Life after Ayodhya (History Matters, October 1) has presented his views from a historian’s perspective. Ideally, the contesting parties should have considered establishing a grand ‘temple of learning’ at the disputed site.

india Updated: Oct 03, 2010 22:55 IST

Not temple or mosque, build a temple of learning in Ayodhya

Ramachandra Guha in his article Life after Ayodhya (History Matters, October 1) has presented his views from a historian’s perspective. Ideally, the contesting parties should have considered establishing a grand ‘temple of learning’ at the disputed site.
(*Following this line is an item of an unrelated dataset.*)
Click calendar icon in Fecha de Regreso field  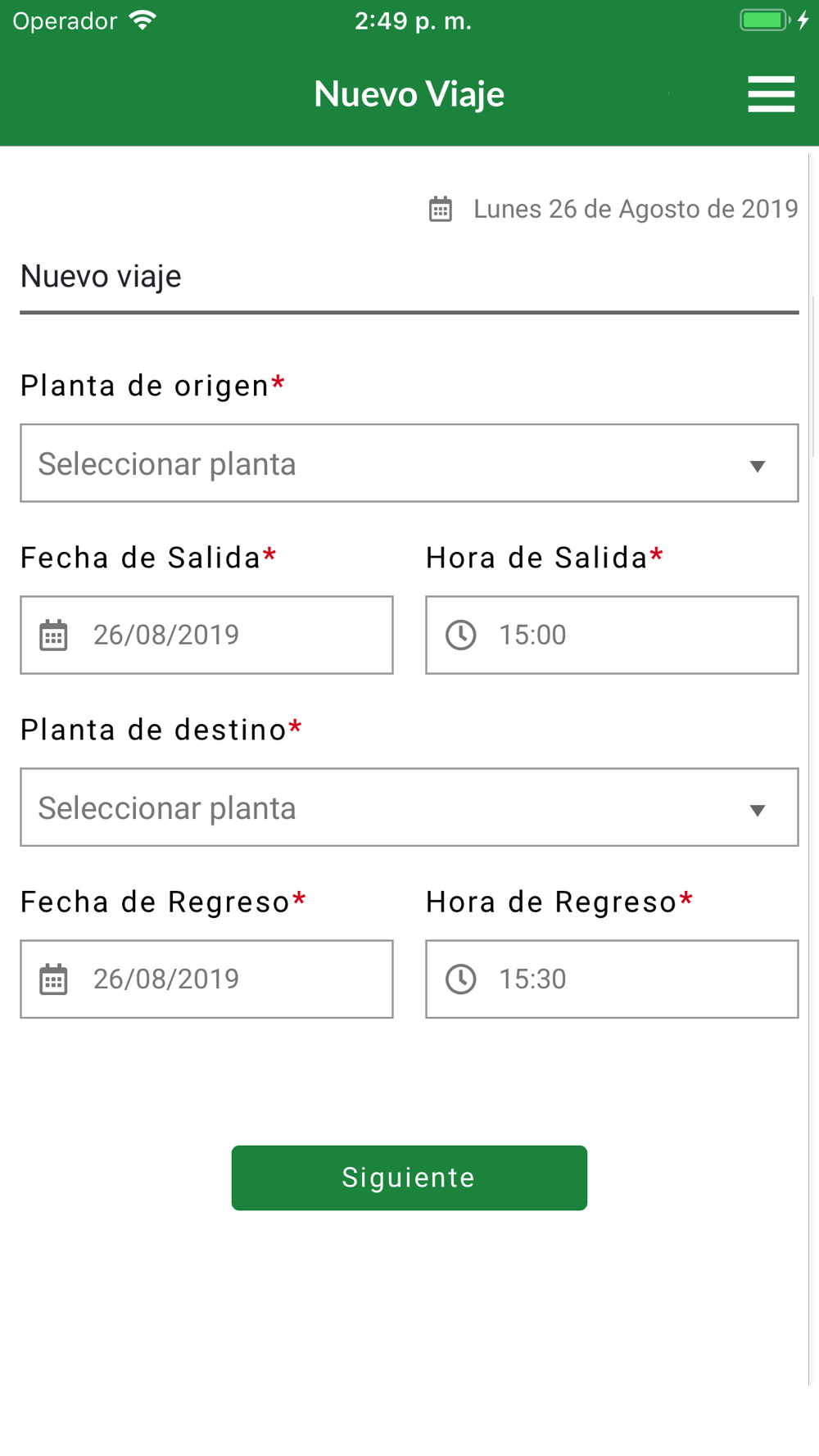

However, now that the verdict has been delivered, it should be celebrated as a tribute to the maturing of India as a nation, coming as it did on the eve of Gandhiji’s birthday.

N. Nagarajan, via email

II

With reference to the editorial At last, faith in the law (Our Take, October 2), the Allahabad High Court verdict on the 60-year-old Ayodhya dispute should be welcomed by one and all as it reflects the sentiments of the people. The concerned parties should sit together and put an end to this controversy without appealing to the apex court. Let Hindus and Muslims show the world that even a highly vexing problem can have an amicable solution. Everyone should try to make Ayodhya a shining example of communal harmony, moving away from its tortured history.
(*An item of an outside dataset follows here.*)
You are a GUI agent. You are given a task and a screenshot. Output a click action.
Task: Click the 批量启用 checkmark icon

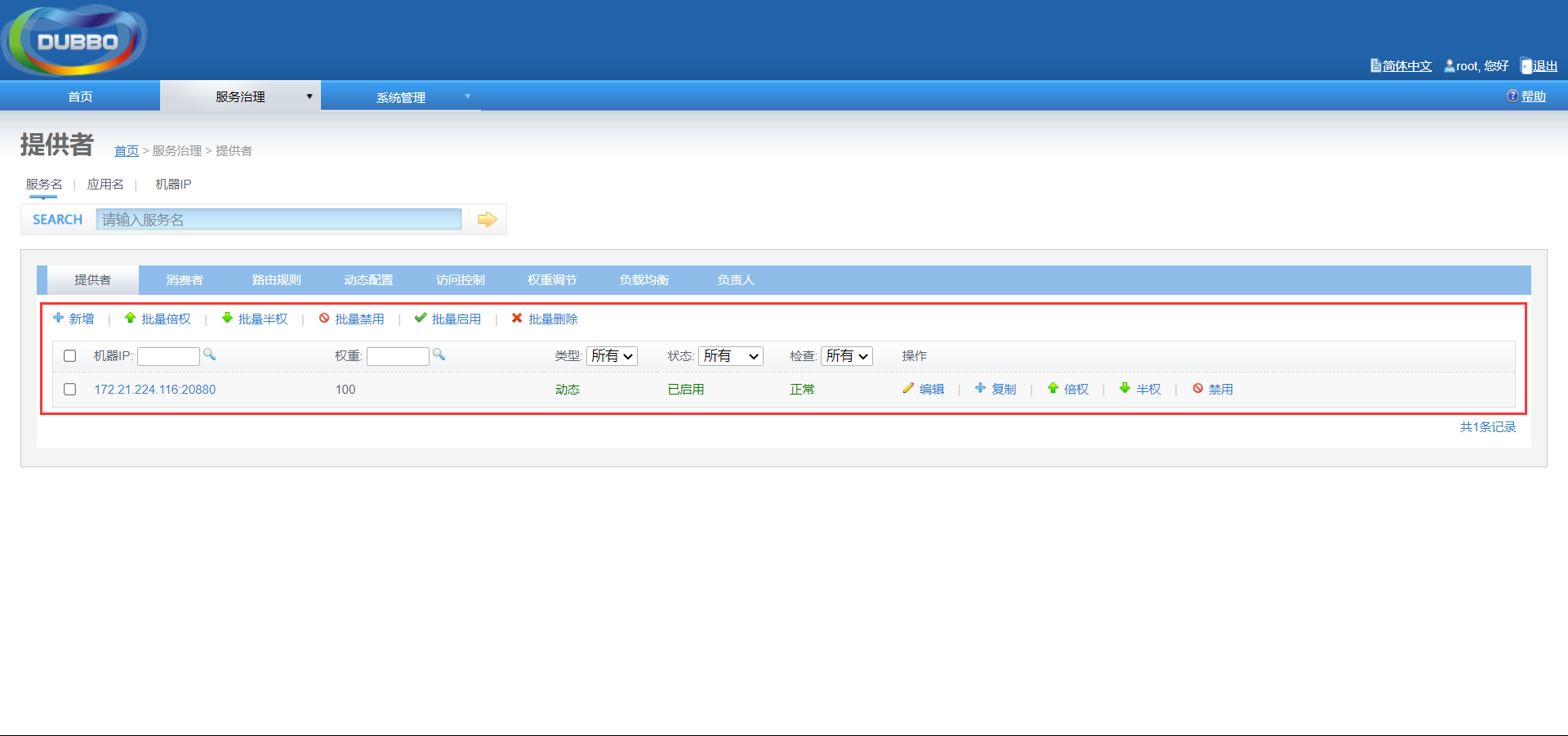click(x=421, y=319)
V.M. Khaleelur Rahman, Ambur

III

The Ayodhya dispute, having gone through a tortuous judicial process, has culminated in a watershed judgement. The case was complicated due to religious passions running high after the demolition of the Babri Masjid and its tragic aftermath. The Indian judicial system itself was on trial, and India’s secular credentials were at stake, demanding much from the judges hearing the case. The verdict has succeeded in preserving both, as testified by the exemplary calm exhibited by all. A new chapter of religious amity has been opened.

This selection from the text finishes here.